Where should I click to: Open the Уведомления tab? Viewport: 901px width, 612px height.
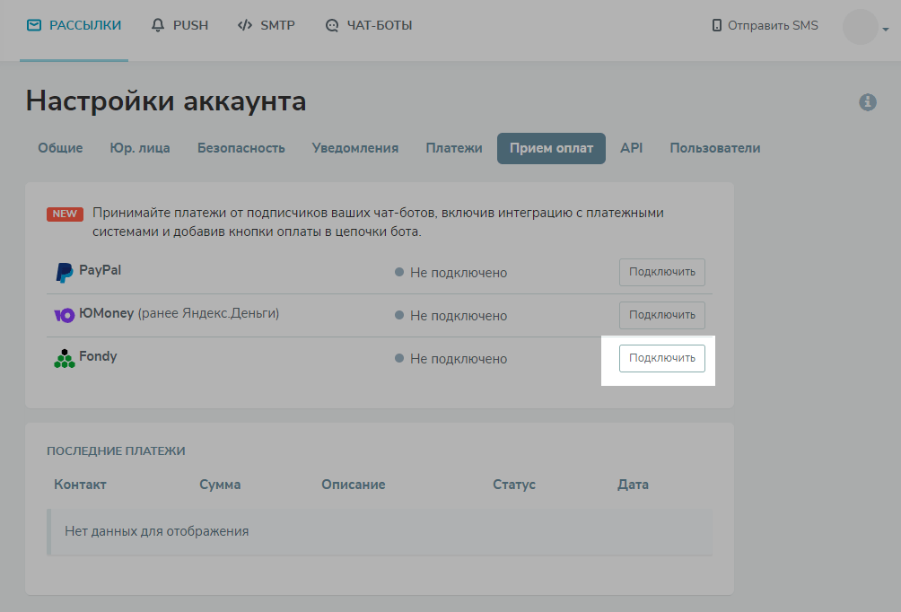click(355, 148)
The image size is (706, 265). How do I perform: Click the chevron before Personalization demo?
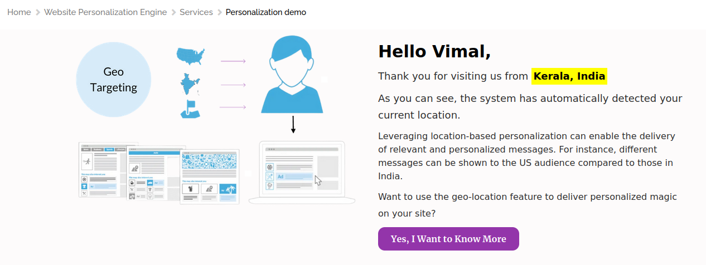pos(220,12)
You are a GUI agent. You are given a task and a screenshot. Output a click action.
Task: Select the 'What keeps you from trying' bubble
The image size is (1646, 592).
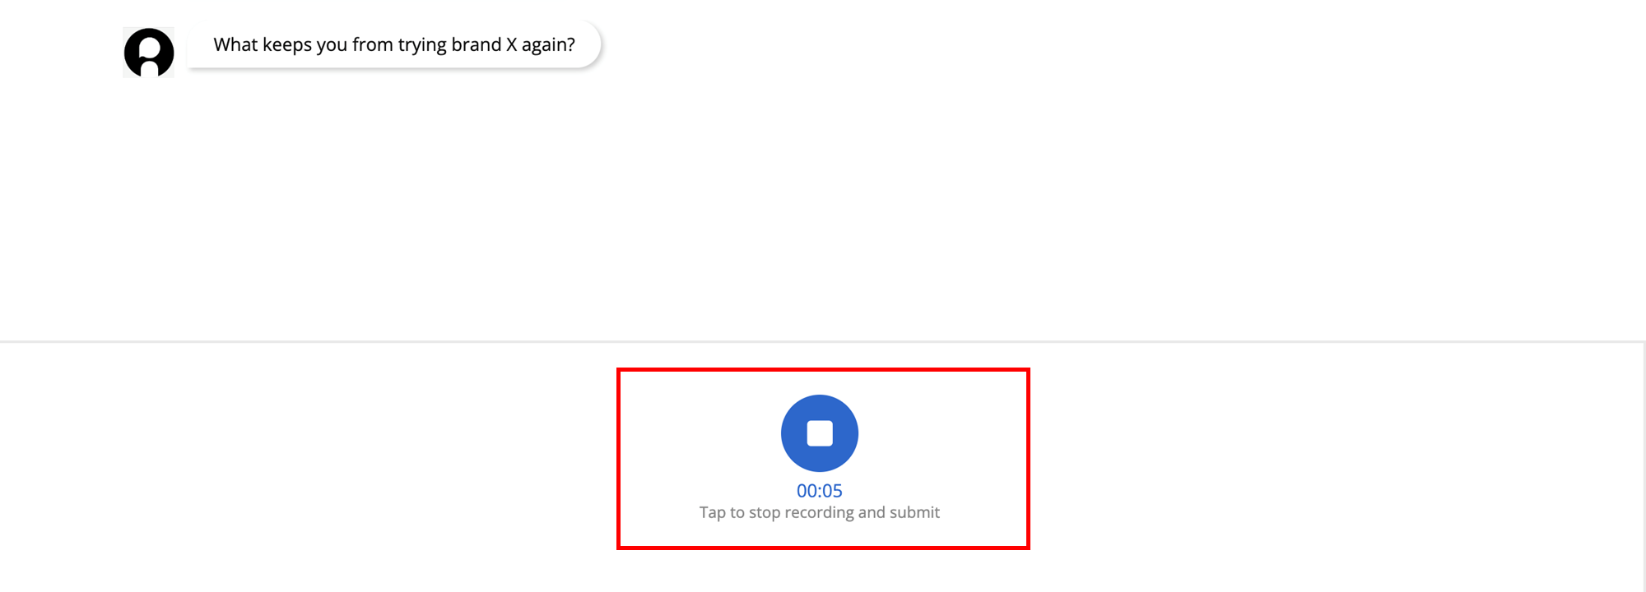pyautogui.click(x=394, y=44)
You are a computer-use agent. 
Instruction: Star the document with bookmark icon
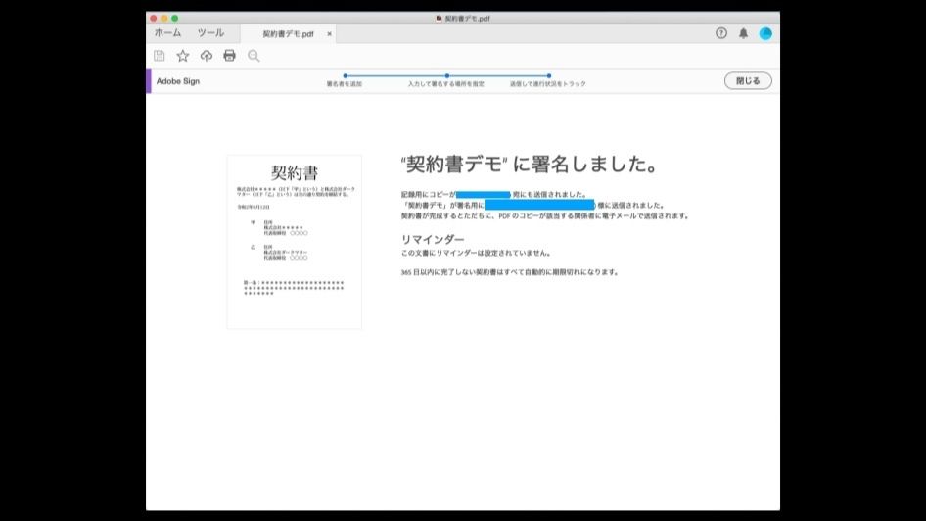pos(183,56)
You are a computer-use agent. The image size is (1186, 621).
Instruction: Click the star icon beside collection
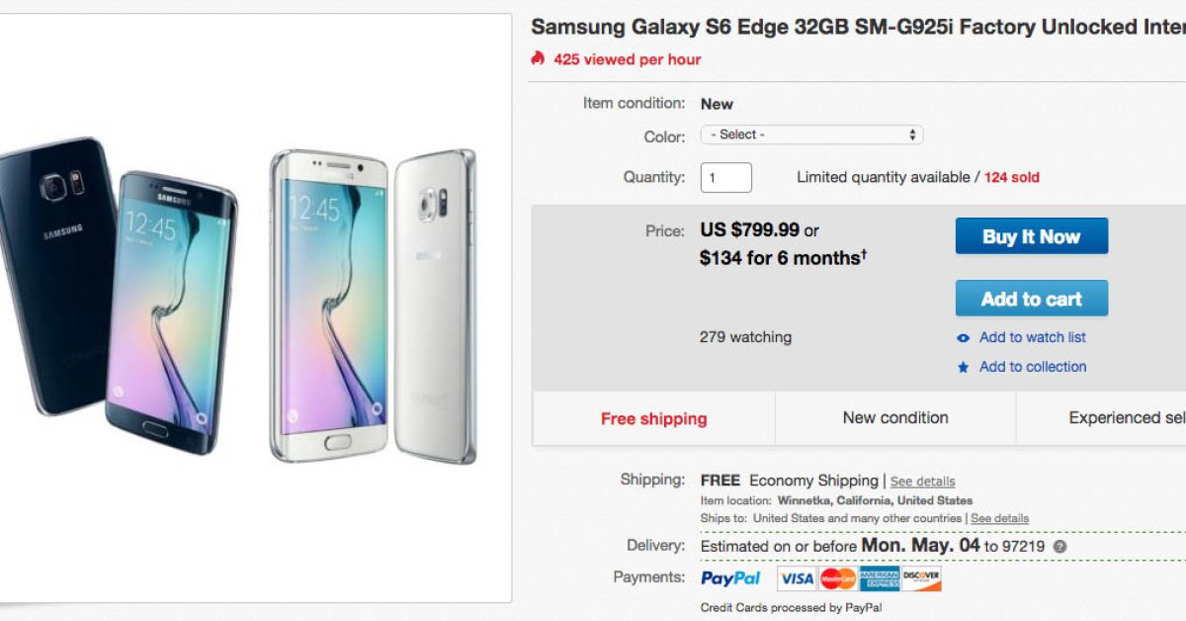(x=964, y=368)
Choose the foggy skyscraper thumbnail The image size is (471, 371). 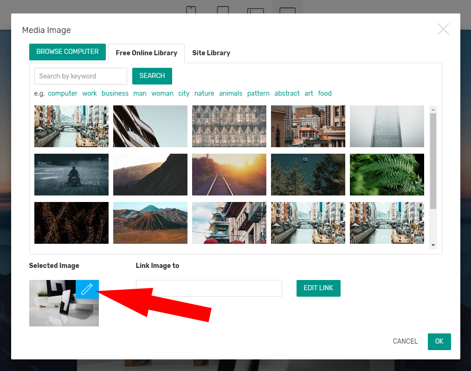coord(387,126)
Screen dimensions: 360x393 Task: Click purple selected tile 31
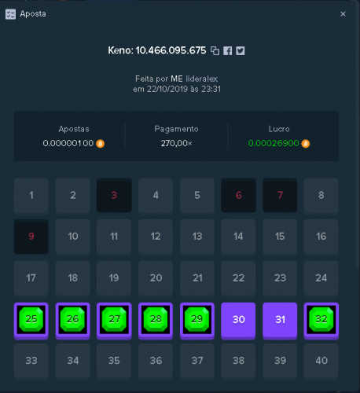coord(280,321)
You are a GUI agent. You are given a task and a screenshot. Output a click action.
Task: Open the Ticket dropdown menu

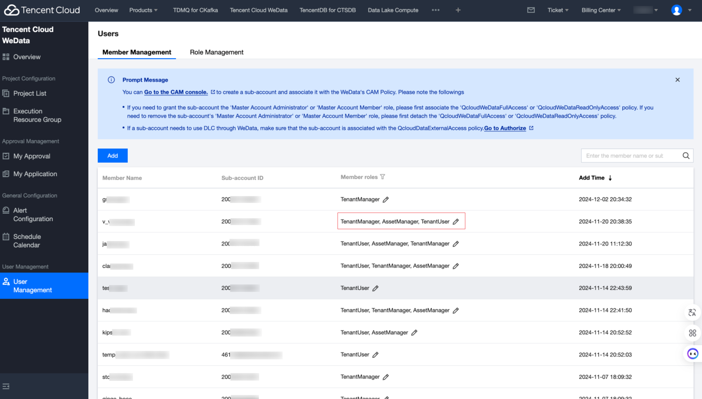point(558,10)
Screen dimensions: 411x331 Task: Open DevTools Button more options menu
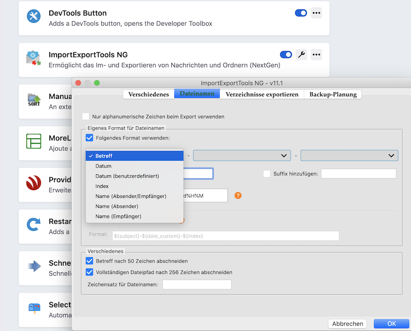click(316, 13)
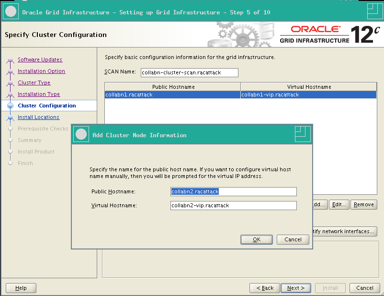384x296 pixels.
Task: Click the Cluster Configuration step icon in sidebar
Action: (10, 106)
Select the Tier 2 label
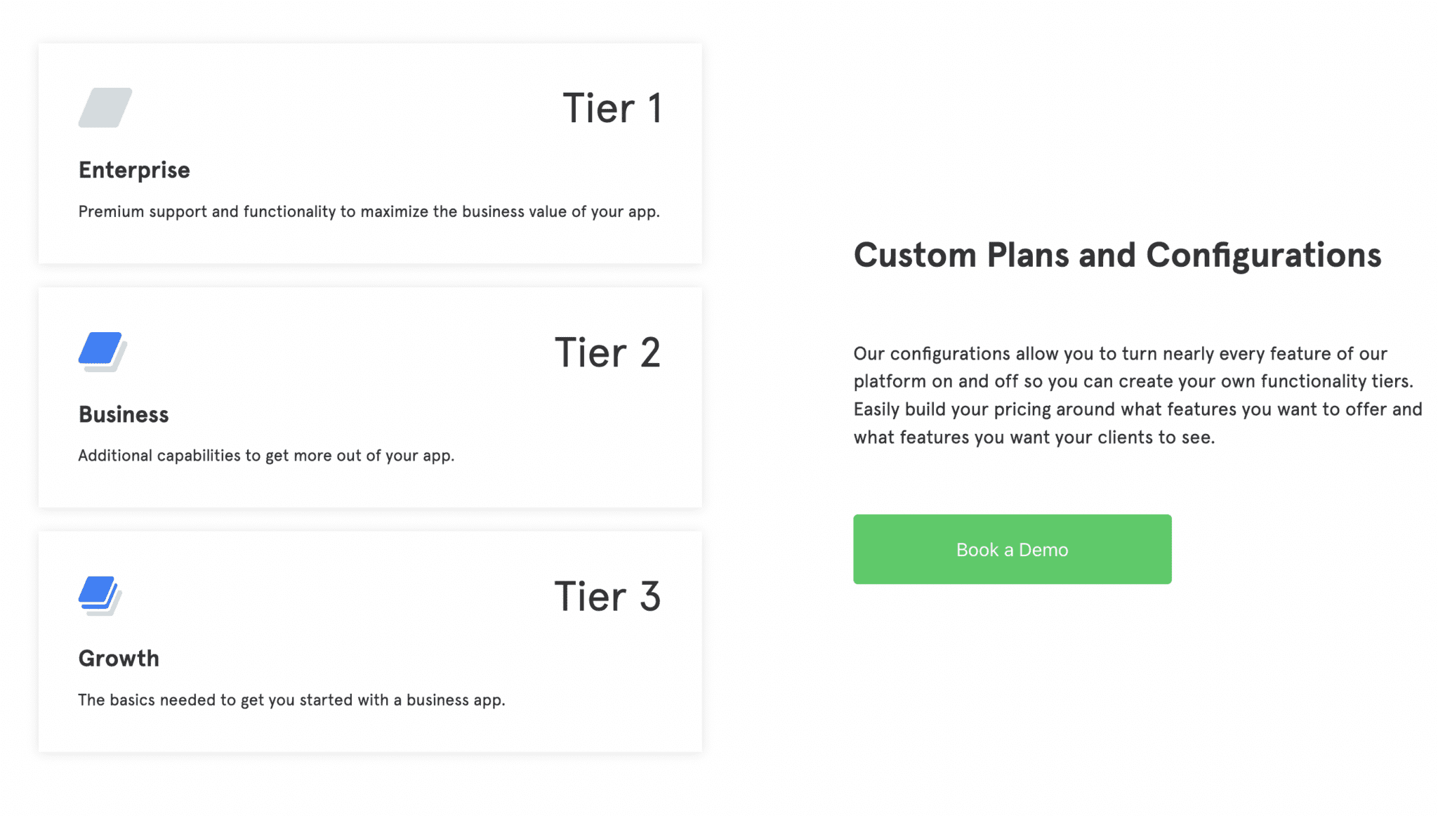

Problem details:
A single figure is required: the number of lines in the entries above that include the word "agent".

Solved exercise:
4